The United States had its biggest trade deficit ever last year - $347 billion. That sum was 41 percent worse than in 1998. The American border, clearly, is highly porous to imports.

And though the US does have an armful of devices to discourage imports and promote exports, its tariffs are a bit lower on average than those of the European Union.

So the US can't be accused of being especially protectionist.

Thus it may have seemed a low blow when an appeals panel of the World Trade Organization (WTO) in Geneva ruled last week that the US must scrap a law allowing companies to avoid paying taxes on some overseas sales by channeling them through overseas subsidies. Repeal of the law - if it happens - might add $4 billion or so a year to the taxes American companies must pay Uncle Sam.

That would add to the US budget surplus. But the fear is that Boeing, General Motors, and other multinational companies could become less competitive in world markets.

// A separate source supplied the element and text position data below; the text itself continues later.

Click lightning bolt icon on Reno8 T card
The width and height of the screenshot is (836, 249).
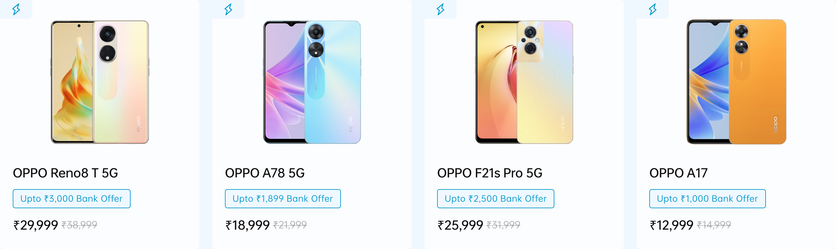click(16, 9)
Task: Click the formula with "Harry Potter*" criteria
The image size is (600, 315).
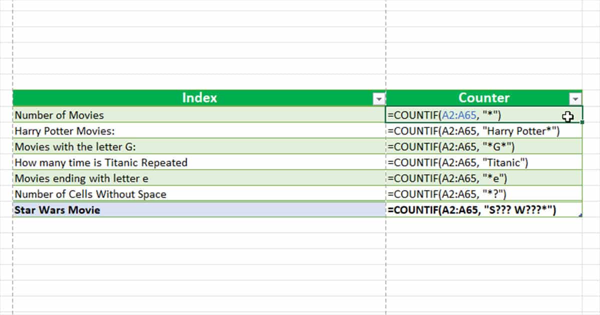Action: pyautogui.click(x=465, y=131)
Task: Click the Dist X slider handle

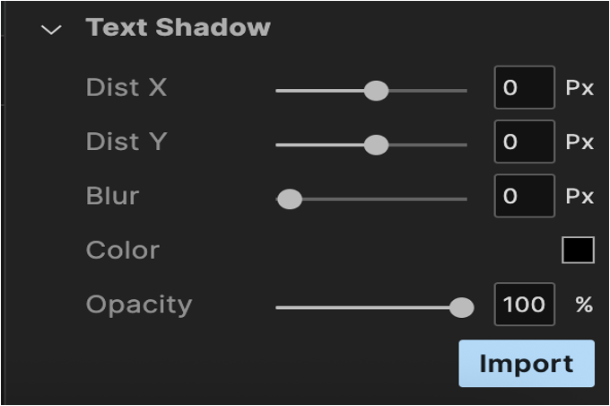Action: 376,91
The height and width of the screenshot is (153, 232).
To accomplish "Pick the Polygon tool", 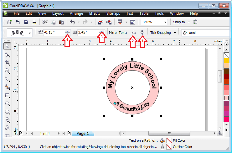I will tap(7, 112).
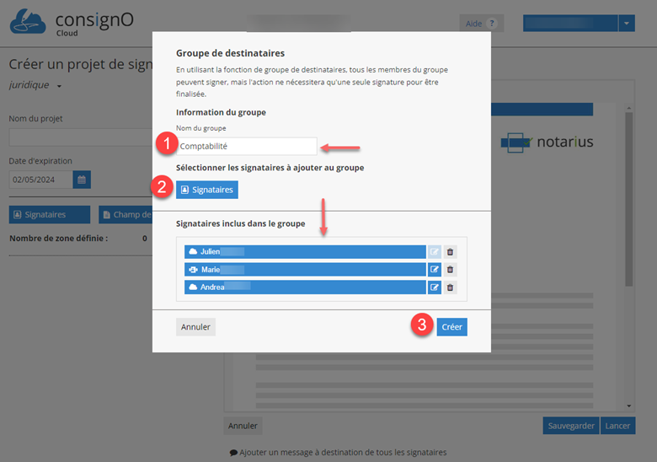This screenshot has height=462, width=657.
Task: Delete Andrea from the group
Action: pos(451,287)
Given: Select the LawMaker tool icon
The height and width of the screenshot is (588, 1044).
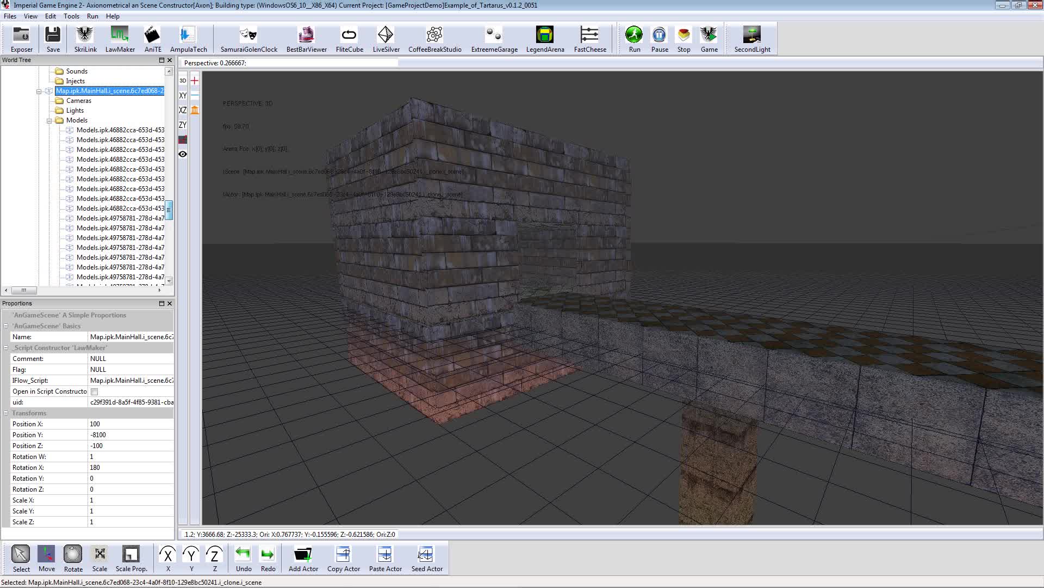Looking at the screenshot, I should (120, 35).
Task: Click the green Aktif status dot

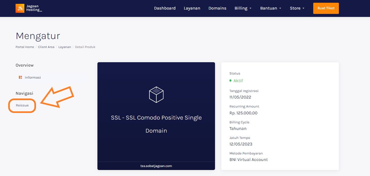Action: click(x=231, y=81)
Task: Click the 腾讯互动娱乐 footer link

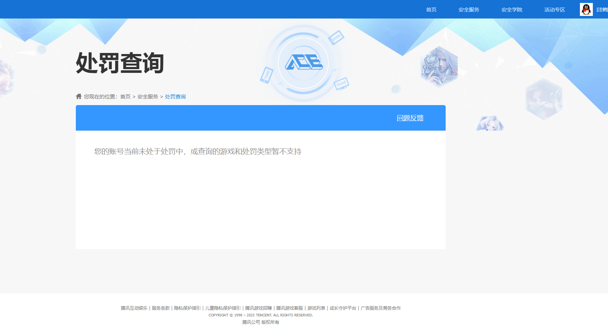Action: pos(133,308)
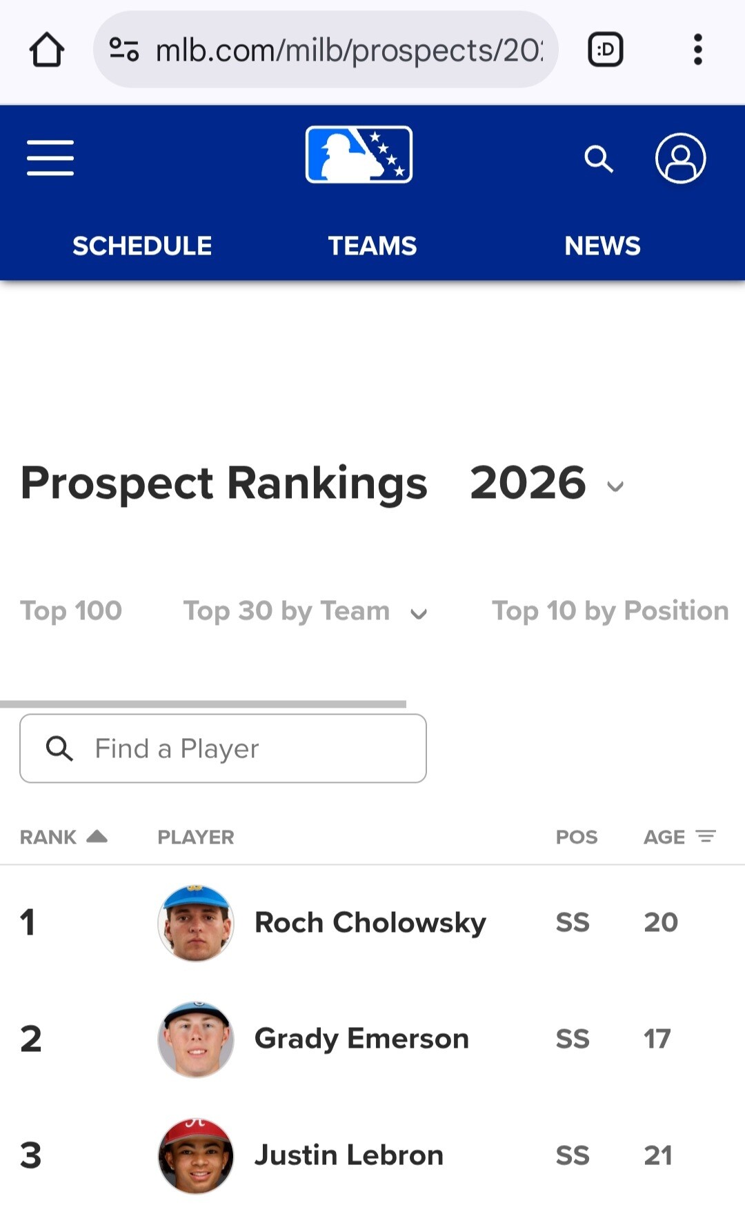This screenshot has height=1214, width=745.
Task: Sort the list by Rank column
Action: coord(63,837)
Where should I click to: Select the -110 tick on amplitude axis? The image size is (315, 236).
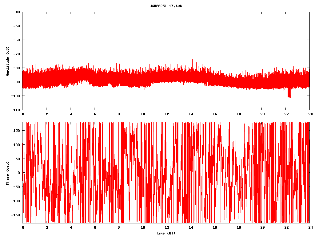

Economic theory suggests that the US dollar should drop in value to offset any loss in competitiveness. The currency markets haven't reacted that way, however. That's probably because foreigners are keen to buy dollars to invest in the US. They already own 39 percent of outstanding US Treasury securities and 38 percent of corporate bonds.

More to the point, the tax decision won't help the reputation of the WTO in the US. Anti-globalization groups stepped up their attacks on the WTO at a ministers' meeting in Seattle in December. Yet the WTO is basically a bureaucratic, legal body that tries - without complete success - to enforce trade rules set by its 135 member nations. It's not an evil monster.

In this tax case, there's a special feeling of unfairness because Europe has a similar tax loophole for its own companies. And it has not yet abided by long-outstanding rulings against it in disputes over imports of bananas and hormone-treated beef.

Should the US turn up the heat on the Europeans as some urge? Maybe so. But the danger is that the WTO will become so unpopular in Congress that opponents of the organization will prevent renewal of US membership later this year. That would be a risky retrograde step.

Trade negotiations are almost always a game of hard ball. They usually involve politics as well as national economic interests.

One purpose of the WTO is to take trade issues out of the political furnace and deal with them on the basis of mutually accepted rules. Nonetheless, it may be necessary for President Clinton to intervene at the summer summit of the Group of Eight to get some resolution of these issues.